While he coughed dust on the floor they watched him with their lipless grins then escorted him from the treasure vault where they’d found him, taking nothing else. As he followed them up a staircase he smelled moist fungi, looked at how it grew through the holes in them and watched baby worms slither beneath their sackcloth rags, bodies fecund with putrefaction. They took him to the top of a tower that once overlooked a shining city under the sea, its high window now peeking out of some sterile, fine-grained sand. On the horizon, vast and featureless dunes had been encrusted in snow.

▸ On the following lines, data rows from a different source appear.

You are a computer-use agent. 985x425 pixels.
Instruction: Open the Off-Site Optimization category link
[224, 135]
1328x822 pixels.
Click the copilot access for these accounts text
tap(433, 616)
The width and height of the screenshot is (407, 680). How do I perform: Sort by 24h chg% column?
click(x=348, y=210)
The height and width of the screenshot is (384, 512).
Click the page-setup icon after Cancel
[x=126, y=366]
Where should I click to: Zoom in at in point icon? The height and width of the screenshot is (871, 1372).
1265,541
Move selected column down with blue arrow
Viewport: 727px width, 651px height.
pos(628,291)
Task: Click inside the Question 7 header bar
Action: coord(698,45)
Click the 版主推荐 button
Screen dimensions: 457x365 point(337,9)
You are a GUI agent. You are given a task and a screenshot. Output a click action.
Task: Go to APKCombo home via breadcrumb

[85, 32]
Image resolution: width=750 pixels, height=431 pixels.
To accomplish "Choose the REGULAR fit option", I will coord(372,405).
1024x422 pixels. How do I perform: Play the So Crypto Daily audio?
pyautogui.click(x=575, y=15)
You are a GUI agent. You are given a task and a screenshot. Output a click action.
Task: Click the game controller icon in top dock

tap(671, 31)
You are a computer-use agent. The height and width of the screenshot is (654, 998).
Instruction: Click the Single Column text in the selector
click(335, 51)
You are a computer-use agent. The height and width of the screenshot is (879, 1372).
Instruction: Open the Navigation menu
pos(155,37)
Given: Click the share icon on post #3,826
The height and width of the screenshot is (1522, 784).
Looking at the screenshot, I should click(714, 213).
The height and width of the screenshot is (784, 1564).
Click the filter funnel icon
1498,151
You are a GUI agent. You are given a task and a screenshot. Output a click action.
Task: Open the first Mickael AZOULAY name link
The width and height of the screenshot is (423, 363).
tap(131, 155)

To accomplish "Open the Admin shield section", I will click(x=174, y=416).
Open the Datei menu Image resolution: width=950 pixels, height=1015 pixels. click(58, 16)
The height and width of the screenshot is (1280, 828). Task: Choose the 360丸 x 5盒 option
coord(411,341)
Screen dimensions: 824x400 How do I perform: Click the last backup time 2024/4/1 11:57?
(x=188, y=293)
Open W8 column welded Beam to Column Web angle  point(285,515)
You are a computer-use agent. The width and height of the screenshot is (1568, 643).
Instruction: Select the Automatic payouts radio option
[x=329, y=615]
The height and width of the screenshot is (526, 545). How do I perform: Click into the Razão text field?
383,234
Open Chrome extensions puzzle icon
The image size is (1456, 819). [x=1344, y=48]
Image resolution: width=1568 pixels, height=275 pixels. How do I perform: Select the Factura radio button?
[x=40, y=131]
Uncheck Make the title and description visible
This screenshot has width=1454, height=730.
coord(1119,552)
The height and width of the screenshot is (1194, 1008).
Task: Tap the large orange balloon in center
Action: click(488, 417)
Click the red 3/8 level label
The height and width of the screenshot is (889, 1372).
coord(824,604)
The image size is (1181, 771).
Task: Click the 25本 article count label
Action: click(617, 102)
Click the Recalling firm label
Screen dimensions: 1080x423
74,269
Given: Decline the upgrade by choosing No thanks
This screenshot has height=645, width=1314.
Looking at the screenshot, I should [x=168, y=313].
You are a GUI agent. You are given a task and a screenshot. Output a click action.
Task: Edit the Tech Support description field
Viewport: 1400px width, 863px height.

If one of his captors snapped their fingers, he’d be summoned back. And since the cult would have no further use for him—since he would not be able to convince them of the merits of sexual slavery—he’d be stoppered back in his bottle and put on a shelf to never die. If he got them their “seed” and planted it, he was promised his freedom in this cold and shrinking world.
“A god wants a dog,” he’d tell one passenger on the convoy, a fellow serf from another Hell. This was at least half-true.
He hadn’t been given the client’s name. Perhaps the cult didn’t have it. Deprived of archetypal purpose the gods of the dead worlds had lost their clothes and their faces: now Venus lay undifferentiated with Aphrodite, Kali the same mad slurry as Azathoth. The cult did not discriminate. When it came time for a god to die—for a living history to be snuffed out with wet thumb and forefinger—the cult arrived with the attentive care of hospice nurses, the punctuality of vultures to an imminent corpse. Perhaps, he thought, the old ghoul wanted one last worshipper. As pure of heart as only the grass-fed cattle of this region of the salted earth. Or perhaps the cult required a canine ferryman: one to shadow the leviathan forth to a place further from us now than death.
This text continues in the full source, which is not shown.